Knowing that the key to relevance in a world that chews up the metaphorical tarmac lies in not limiting yourself or your references – few Offspring tracks, bar their cultural significance, lend themselves to details or a specific moment in time. While that’s changed slightly now, especially on the leading titular track where they directly reference Trump quotes, it’s all still about a grander application.
“We wrote a song about Napster, you know, 20 years ago. Now, people hardly know who Napster is,” Noodles says. “Although my son did find my Napster t-shirt in my mom’s stuff of all things. He stole my Napster t-shirt! He’s all stoked about that.”
Another anecdote that pulls back to the idea of the past being far more alluring than whatever waits around the corner, it’s something that’s played on Dexter’s mind.
“I’ve thought about this a lot. I can drive down the street, and I’ll see a kid wearing a Misfits t-shirt, right?” Dexter starts. “And I’m like, ‘Fuck yeah, that’s cool’, and I think about the fact that that’s like 40 years old – if I was a kid in the 80s would I see someone walking down the street wearing a Benny Goodman [acclaimed US ‘King of Swing’ in the 1930s] t-shirt?
“There are several lifetimes that occurred from the 50s, 60s and the 70s, and the fact that some things are so steadfast in this day and age is really interesting,” he adds. “I don’t know if it means that music’s not evolving or there isn’t anything good to offer? I’m not sure, but I think it’s fascinating.”
An argument could be made for the above, but more than anything, maybe it just means everything that’s come before already evokes enough. Instead, it’s now about looking at what’s happening, and to question, as Noodles previously mused.
Undeniably, punk is now more of a feeling than angry, snarling guitars, but no matter how many lifetimes are lived, some things never change. That emotion or energy comes out in different ways, and given The Offspring have seen a few things in their time, it only seemed right to pick their brains as to some of the most ‘punk’ things they’ve witnessed.
“The time that kid lit himself on fire to do a stage dive.” Noodles recalls, “We were playing somewhere in the mountains, it was this makeshift stage, a flatbed trailer was the stage, and some kid jumped up on stage, lit himself on fire and did a stage dive.”

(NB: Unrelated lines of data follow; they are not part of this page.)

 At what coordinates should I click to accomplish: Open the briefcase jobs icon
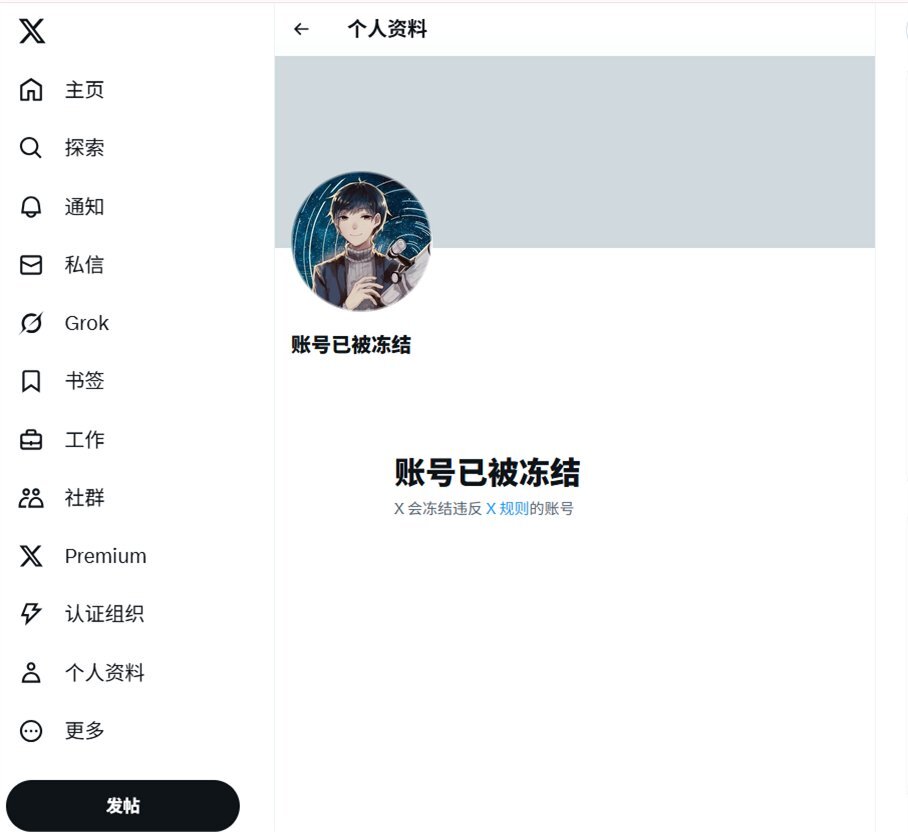coord(31,439)
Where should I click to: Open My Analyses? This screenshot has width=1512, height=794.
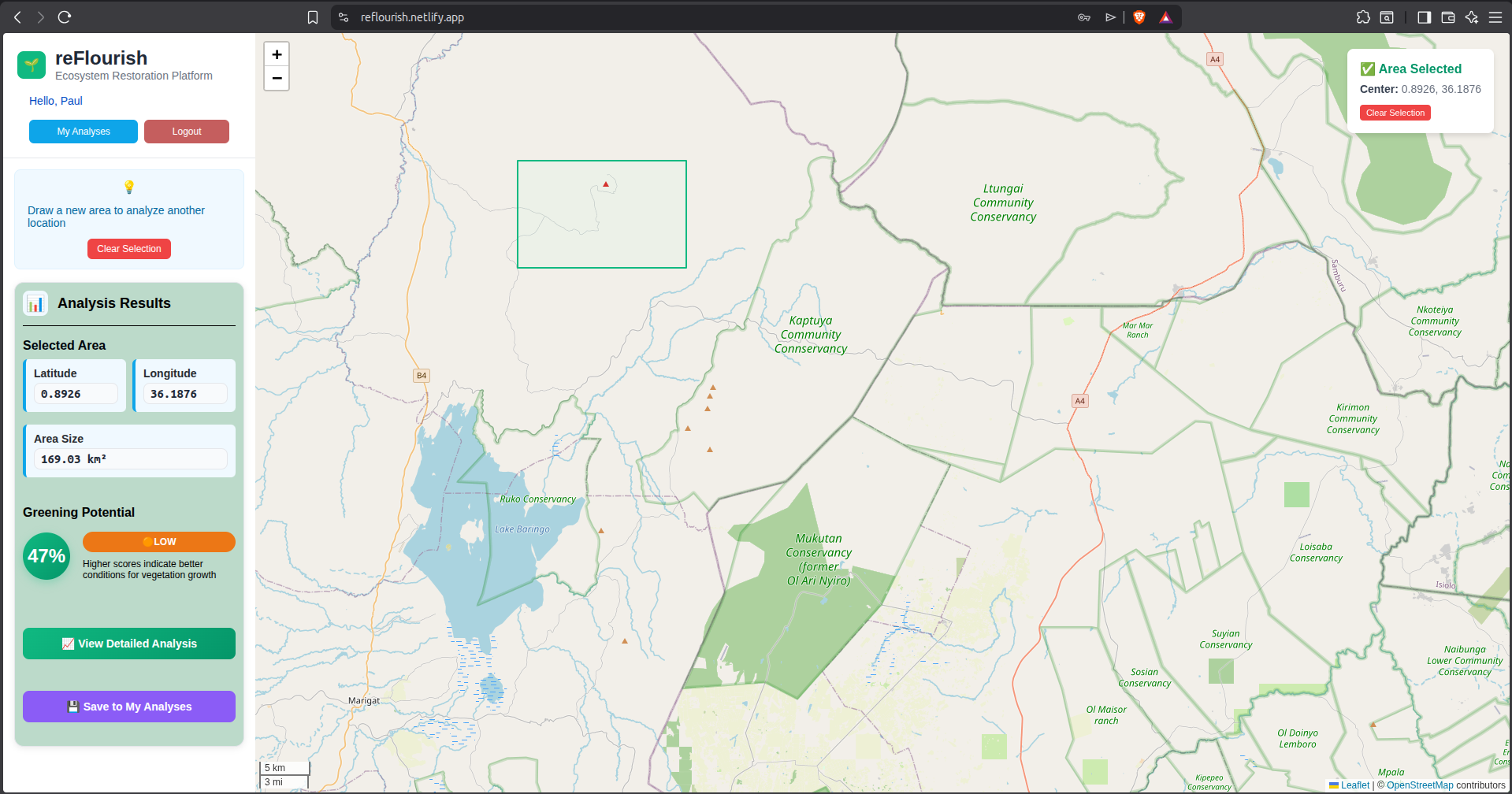point(84,132)
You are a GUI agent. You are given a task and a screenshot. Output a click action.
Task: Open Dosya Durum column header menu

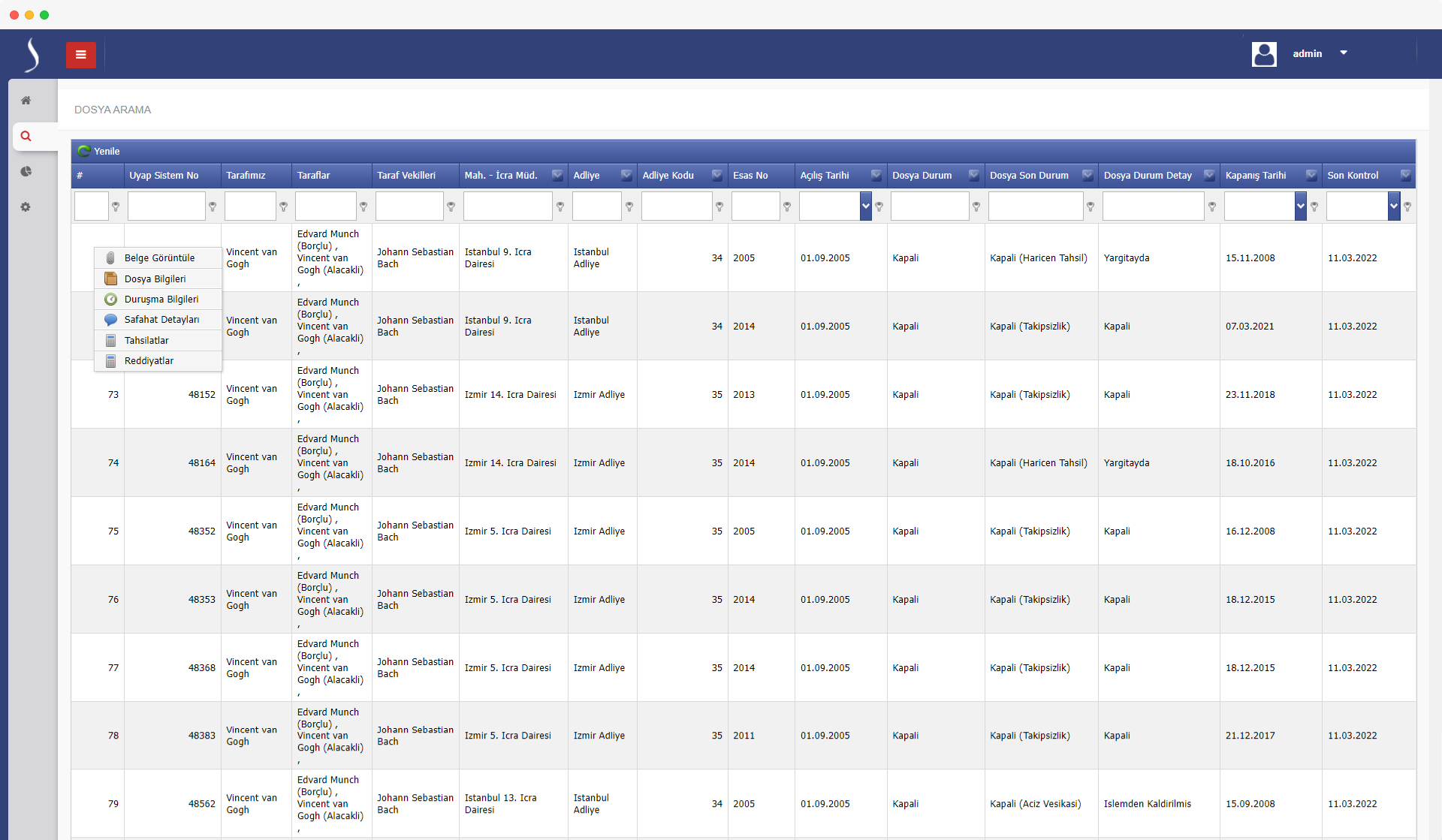pos(973,175)
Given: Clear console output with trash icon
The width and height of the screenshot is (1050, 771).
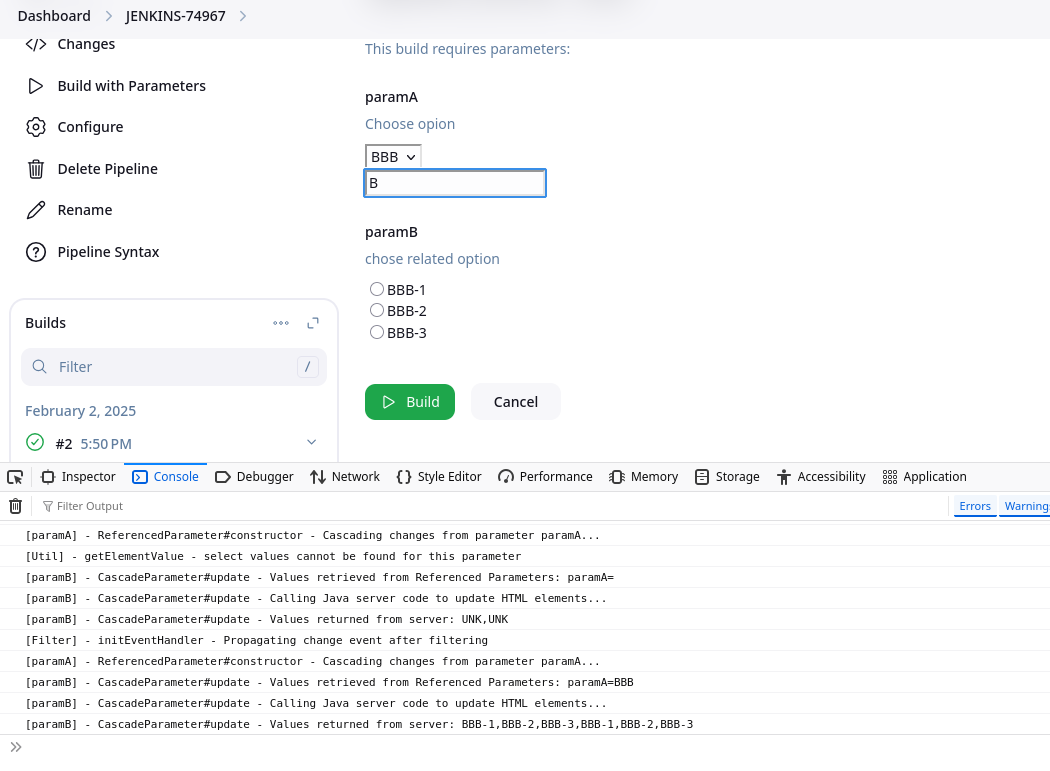Looking at the screenshot, I should (15, 506).
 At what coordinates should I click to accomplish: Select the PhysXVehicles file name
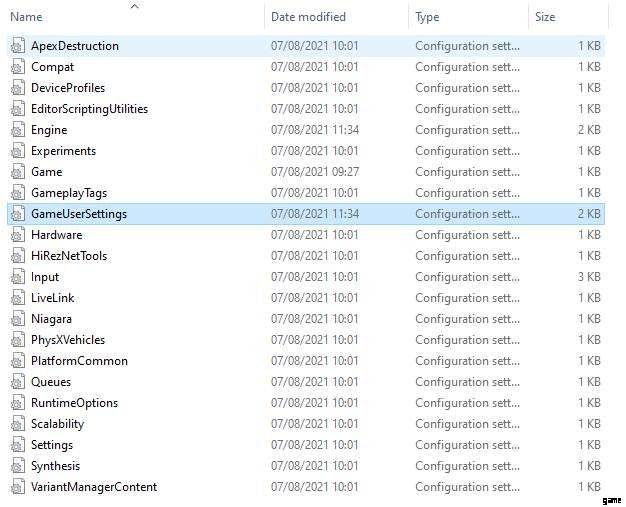point(67,340)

“That was in like Oregon somewhere?” Dexter adds. “I remember at Brixton Academy a kid jumped off the balcony. I think he was just excited; it was like the ultimate stage dive.”
“A crazy crowd that night – they also stole my glasses and ripped my underwear,” Noodles says, baffled. “I think they grabbed my wallet chain, [and] stole my wallet. So; stole my wallet, ripped my underwear underneath my pants, and stole my glasses at Brixton Academy.”
“It’s not all glamour!” Dexter exclaims as the pair break into more hearty laughter. Maybe things aren’t getting better, but sometimes you do just have to let the bad times roll.
Taken from the May issue of Upset. The Offspring’s album ‘Let The Bad Times Roll’ is out 16th April.